* **WORK REQUEST**:
Restate word for word the material below, starting at the line that contains "Where should I" and stopping after the last line; skip pictures.

* **DATA SECTION**:
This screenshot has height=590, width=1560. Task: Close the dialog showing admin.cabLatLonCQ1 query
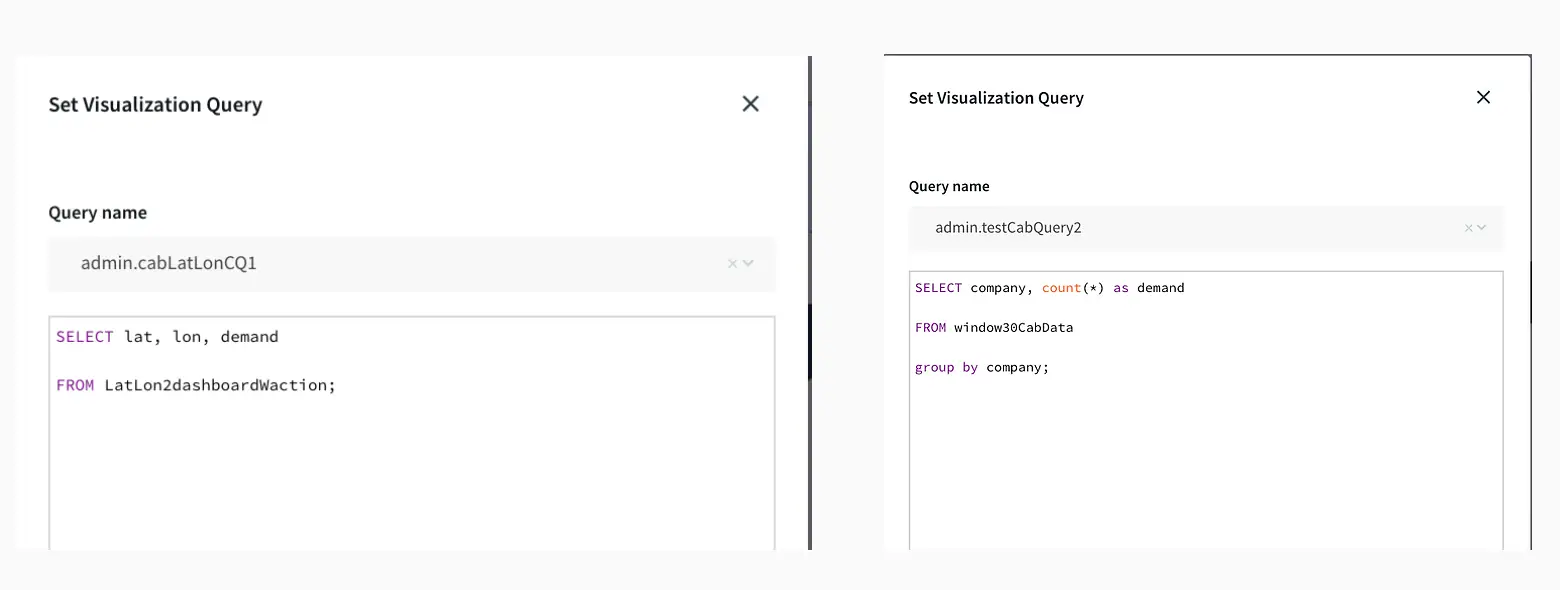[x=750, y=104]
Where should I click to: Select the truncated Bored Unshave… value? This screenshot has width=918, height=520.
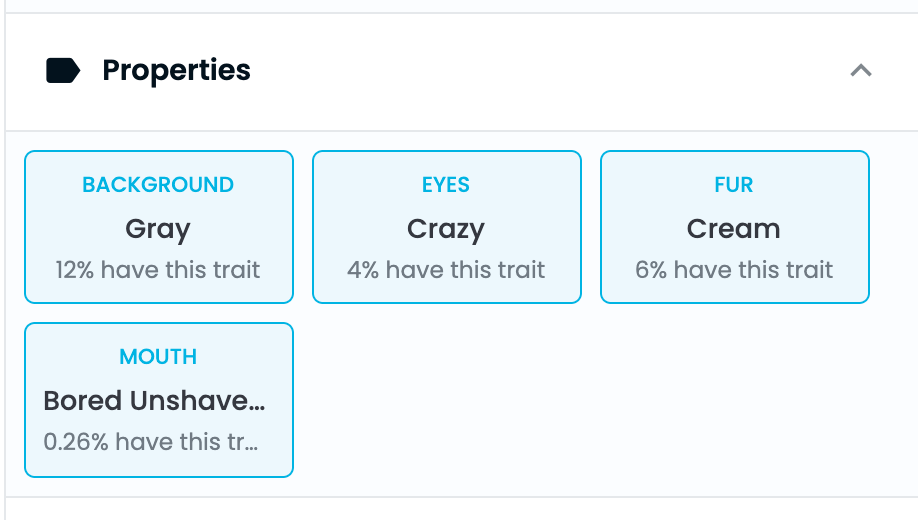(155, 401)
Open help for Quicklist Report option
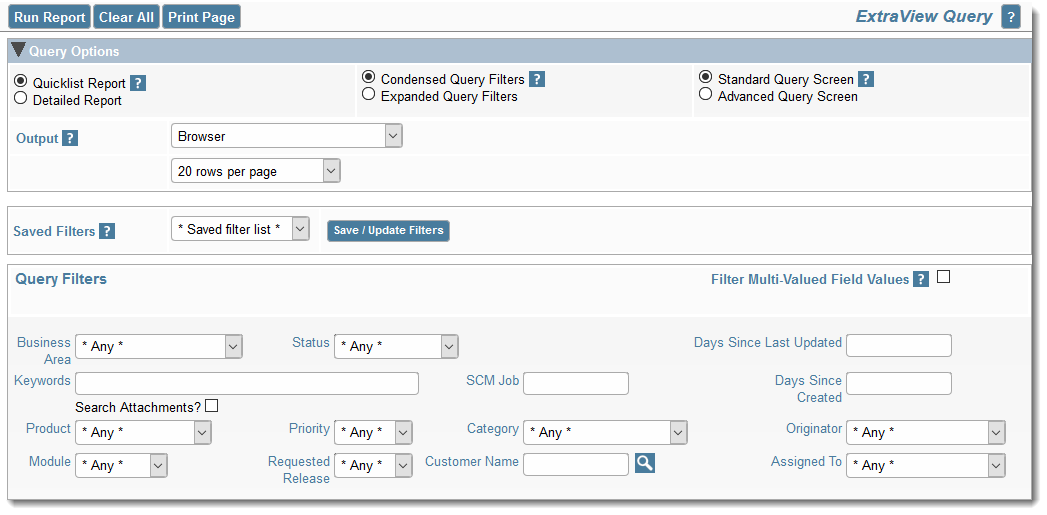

* **WRITTEN REPLY**:
Where should I click to: Select the truncated Bored Unshave… value? This screenshot has width=918, height=520.
(155, 401)
Open help for Quicklist Report option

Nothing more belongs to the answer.